Half a million people, or one in five Palestinians, face famine. The rest of the population is, according to the integrated classification of the food security phase (IPC), suffering from high levels of acute food insecurity.
Since yesterday, some delivery aid trucks have managed to enter #Gaza but @UunRELIEFCHIEF said they are “a drop in the ocean of what is necessary”.@Uun_spokeson Briefing La Presse ⤵️ pic.twitter.com/fwzb7lg5u4
– New News (@un_news_centre) May 21, 2025
“The risk of famine in the Gaza Strip is not only possible – it is more and more likely,” said the IPC, warning that an official famine could be declared accordingly Israeli action at any time by September.
Officially, a famine occurs when at least 20% (a fifth) of households face extreme food shortages; More than 30% of children suffer from acute malnutrition; And at least two children out of 10,000 or four in 10,000 children die every day of famine or hunger causes.
The term famine refers to more than hunger. It refers to one of the worst possible humanitarian emergencies, indicating a complete collapse of access to food, water and systems necessary to support life.
The World Health Organization (WHO) reported last week that at least 57 children died of the effects of malnutrition since the full start of Israel on March 2.
How did the international community react to the Israeli headquarters?
The emergency coordinator in Gaza for doctors Without borders – known by his French initials, MSF – Pascale Coissard, described Gaza aid as “ridiculously inadequate”. The organization said that Israel only allowed food and medicine in Gaza as “a smoke screen to claim that the seat is finished”.
“The decision of the Israeli authorities to allow ridiculously inadequate aid to Gaza after months of waterproof air siege signals their intention to avoid the accusation of starving in Gaza, while keeping them barely surviving,” said Coissard.
Israel faces intense international pressure to lift its seat on Gaza. Twenty-three countries, including many traditional allies in Israel, have condemned the action of Israel to Gaza, the United Kingdom, France and Canada threatening sanctions if help is not allowed to reach people trapped in the enclave.
Even the United States, generally the ally closest to Israel, admitted that aid does not enter into “sufficient amounts” to avoid the threat of famine.
Has Israel released his attacks on Gaza?
Not particularly.
Hundreds of Palestinians were killed in blind Israeli attacks during the last week, passing the overall death number to more than 53,500.

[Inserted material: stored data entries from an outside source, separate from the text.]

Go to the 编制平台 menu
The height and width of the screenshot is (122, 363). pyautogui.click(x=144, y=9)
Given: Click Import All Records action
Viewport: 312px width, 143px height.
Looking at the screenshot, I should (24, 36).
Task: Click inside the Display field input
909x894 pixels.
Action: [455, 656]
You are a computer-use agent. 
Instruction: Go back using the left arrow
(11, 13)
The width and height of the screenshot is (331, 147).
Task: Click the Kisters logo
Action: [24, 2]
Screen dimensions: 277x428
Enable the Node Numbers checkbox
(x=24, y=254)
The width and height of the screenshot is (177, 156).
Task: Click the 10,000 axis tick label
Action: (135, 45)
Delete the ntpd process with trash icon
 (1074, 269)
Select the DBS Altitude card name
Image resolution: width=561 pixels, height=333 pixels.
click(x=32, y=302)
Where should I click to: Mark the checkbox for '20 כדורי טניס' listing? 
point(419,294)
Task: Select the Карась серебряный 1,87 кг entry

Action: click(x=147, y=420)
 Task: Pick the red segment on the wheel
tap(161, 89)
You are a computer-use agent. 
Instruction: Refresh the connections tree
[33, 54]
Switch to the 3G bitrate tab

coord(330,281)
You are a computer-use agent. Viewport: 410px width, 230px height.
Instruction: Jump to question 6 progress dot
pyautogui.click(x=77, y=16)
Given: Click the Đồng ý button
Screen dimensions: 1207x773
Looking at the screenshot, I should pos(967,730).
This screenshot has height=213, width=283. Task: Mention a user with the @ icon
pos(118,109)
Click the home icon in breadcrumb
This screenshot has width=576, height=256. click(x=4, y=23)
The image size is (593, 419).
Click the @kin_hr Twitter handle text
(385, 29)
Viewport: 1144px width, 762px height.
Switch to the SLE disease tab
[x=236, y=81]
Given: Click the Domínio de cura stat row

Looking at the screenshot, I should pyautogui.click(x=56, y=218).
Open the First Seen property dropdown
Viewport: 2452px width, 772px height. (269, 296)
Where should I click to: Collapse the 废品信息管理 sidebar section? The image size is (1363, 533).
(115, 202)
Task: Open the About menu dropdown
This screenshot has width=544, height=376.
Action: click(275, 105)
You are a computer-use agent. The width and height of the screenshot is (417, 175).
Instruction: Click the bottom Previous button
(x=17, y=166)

Among these, more than 3,500 have been killed since the Israeli government decided to unilaterally break a cease-fire on March 18 and resume its offensive on the Gaza Strip.
On Sunday, the Israeli army confirmed that it had widened the ground operations in the north and southern sections of the Gaza Strip as part of what it said to be an intensified campaign to obtain the concessions of Hamas which had escaped it through nineteen months of intense war, the destruction of almost all the buildings of Gaza and tens of thousands of civilians, women and children in the majority.
Despite the humanitarian cost, the decision to authorize what criticisms say is a performative and insufficient quantity of food and medicine in Gaza has proven controversial in Israel.
The ultra-nationalist minister of Israel, Itamar Ben-Gvir, condemned the decision to authorize the small aid to Gaza, calling it “a serious and serious error”.
However, the Ben-Gvir traveler’s colleague on the hard right, the Minister of Finance, Beezalel Smotrich, defended the decision, affirming in a television declaration that Israel would allow the “minimum necessary”, therefore “the world does not prevent us and would accuse us of war crimes”.